◆ Goal of the exercise
In the records below, find the line containing "Click the Reset button" and print it and every line after it exactly, through the end. Skip pictures.

◆ Data shown

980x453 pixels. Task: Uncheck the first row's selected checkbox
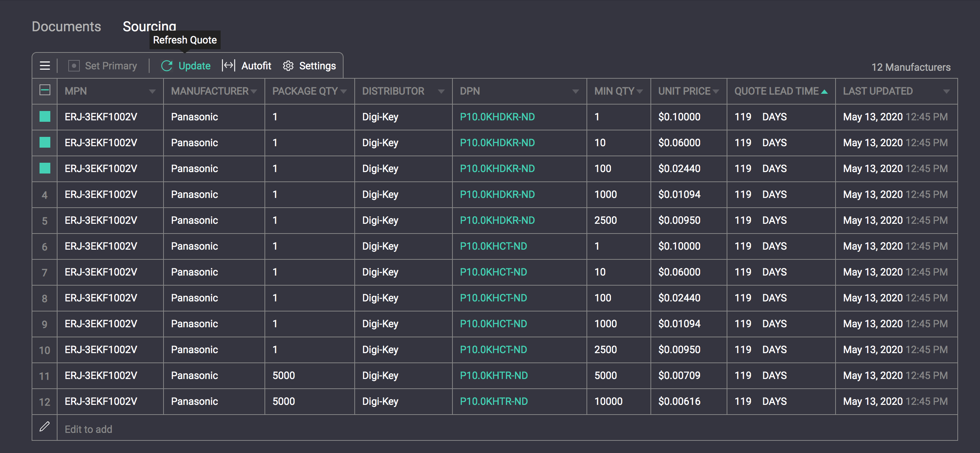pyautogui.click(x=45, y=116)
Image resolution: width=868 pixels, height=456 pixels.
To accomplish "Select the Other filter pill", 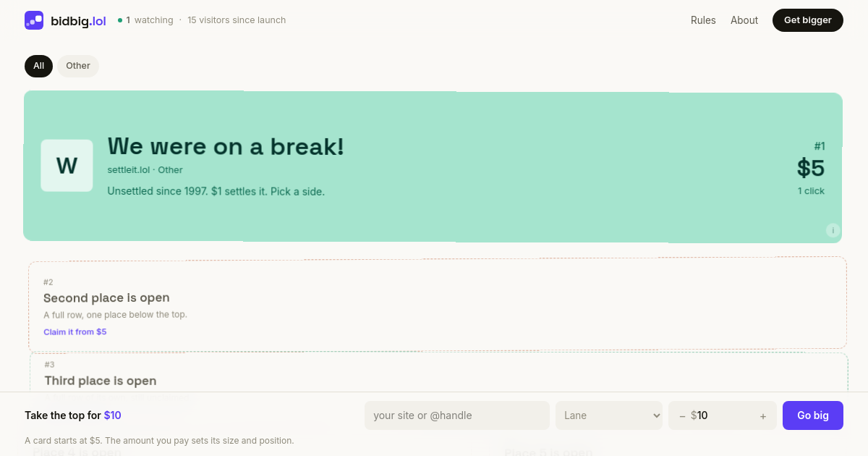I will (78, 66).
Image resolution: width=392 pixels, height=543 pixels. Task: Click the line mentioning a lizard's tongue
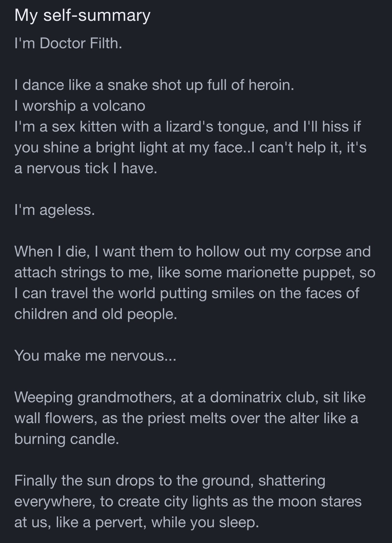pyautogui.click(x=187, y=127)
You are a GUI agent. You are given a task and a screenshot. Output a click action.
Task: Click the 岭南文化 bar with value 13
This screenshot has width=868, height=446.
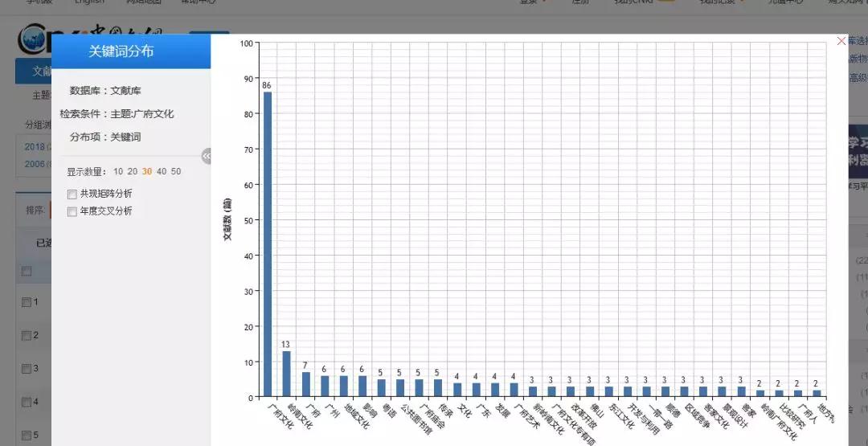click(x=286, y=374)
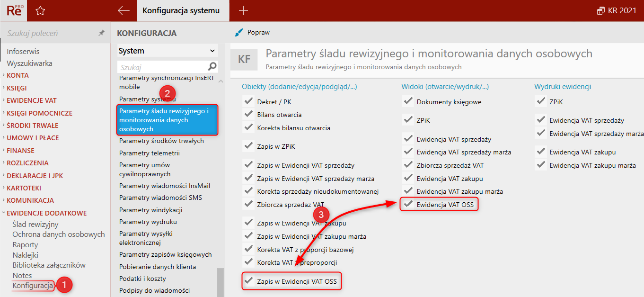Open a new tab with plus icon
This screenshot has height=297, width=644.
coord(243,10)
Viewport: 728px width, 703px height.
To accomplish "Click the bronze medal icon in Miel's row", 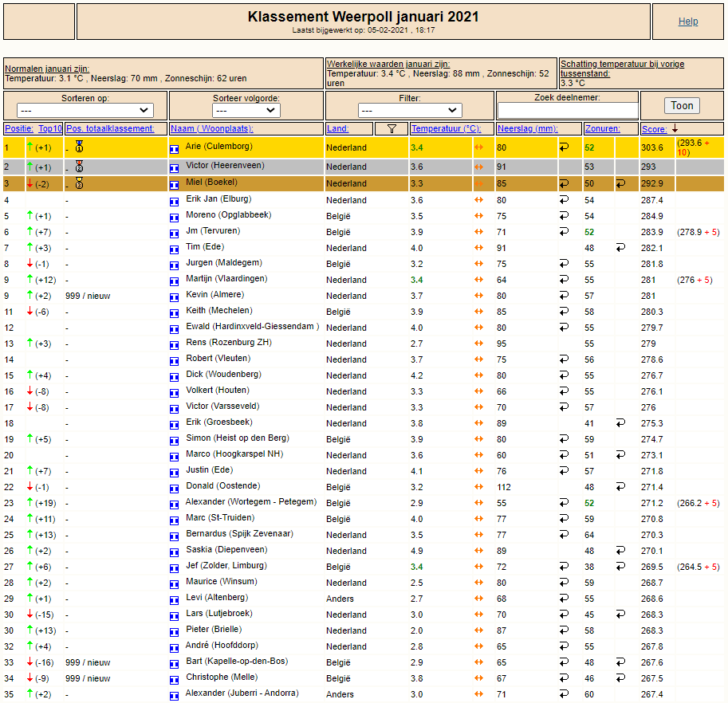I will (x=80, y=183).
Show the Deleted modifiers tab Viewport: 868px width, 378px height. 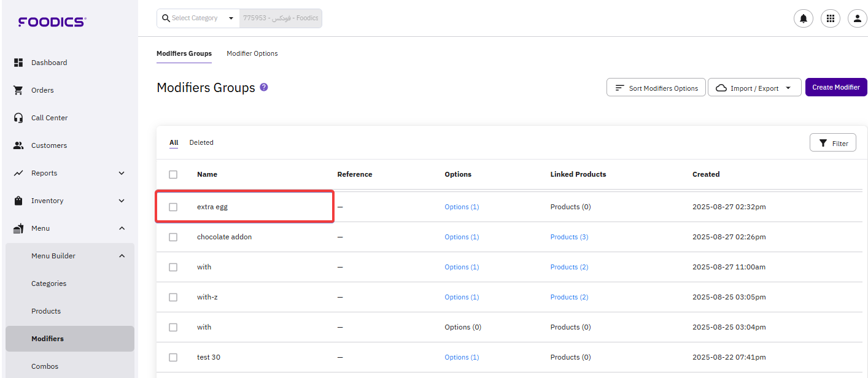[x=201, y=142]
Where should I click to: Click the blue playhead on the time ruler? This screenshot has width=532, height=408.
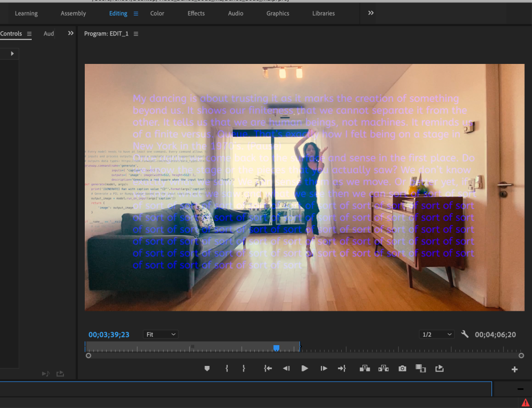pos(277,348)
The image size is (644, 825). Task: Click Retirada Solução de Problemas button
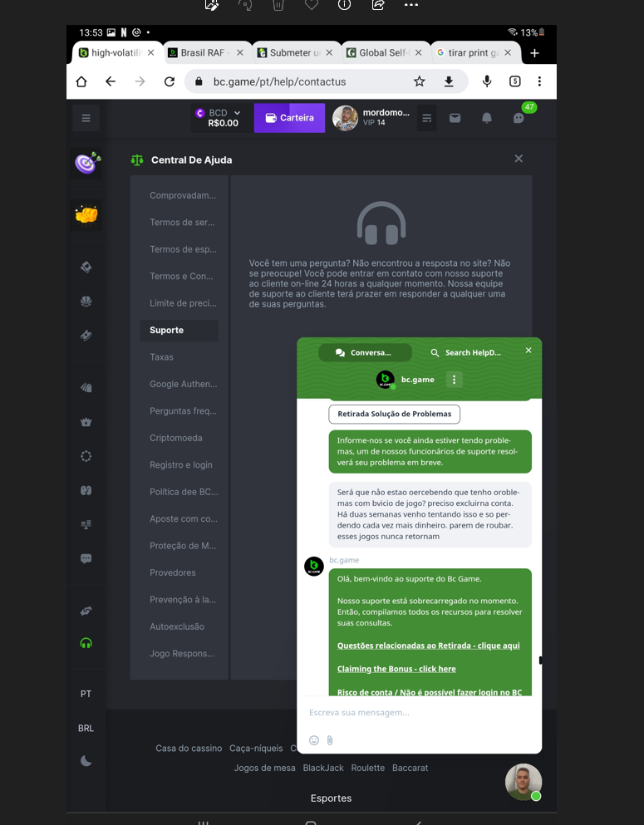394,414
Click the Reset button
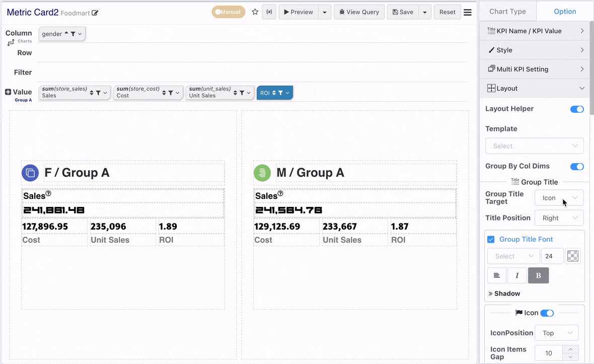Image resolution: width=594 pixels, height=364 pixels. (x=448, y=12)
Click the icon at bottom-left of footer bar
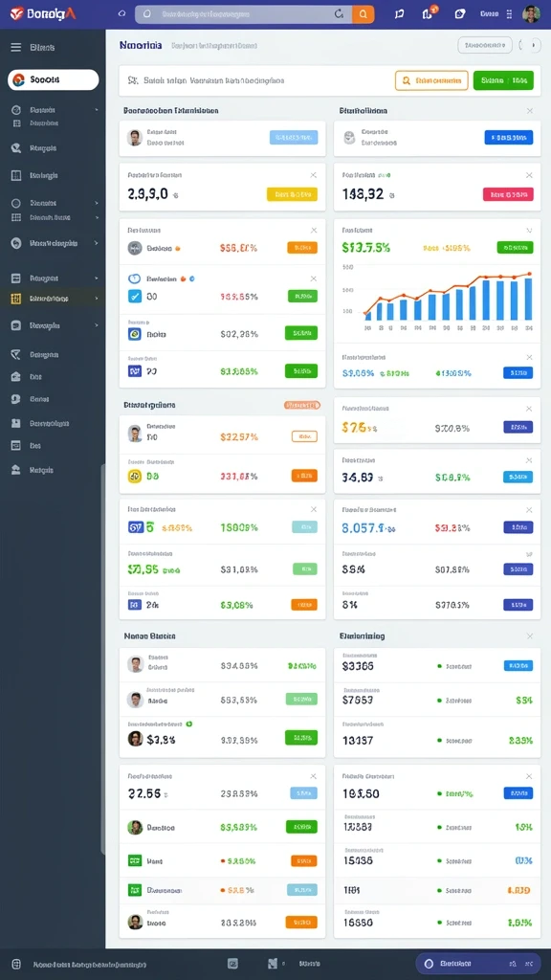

◆ Answer below
Click the Reset button
Image resolution: width=594 pixels, height=364 pixels. (x=448, y=12)
Click the icon at bottom-left of footer bar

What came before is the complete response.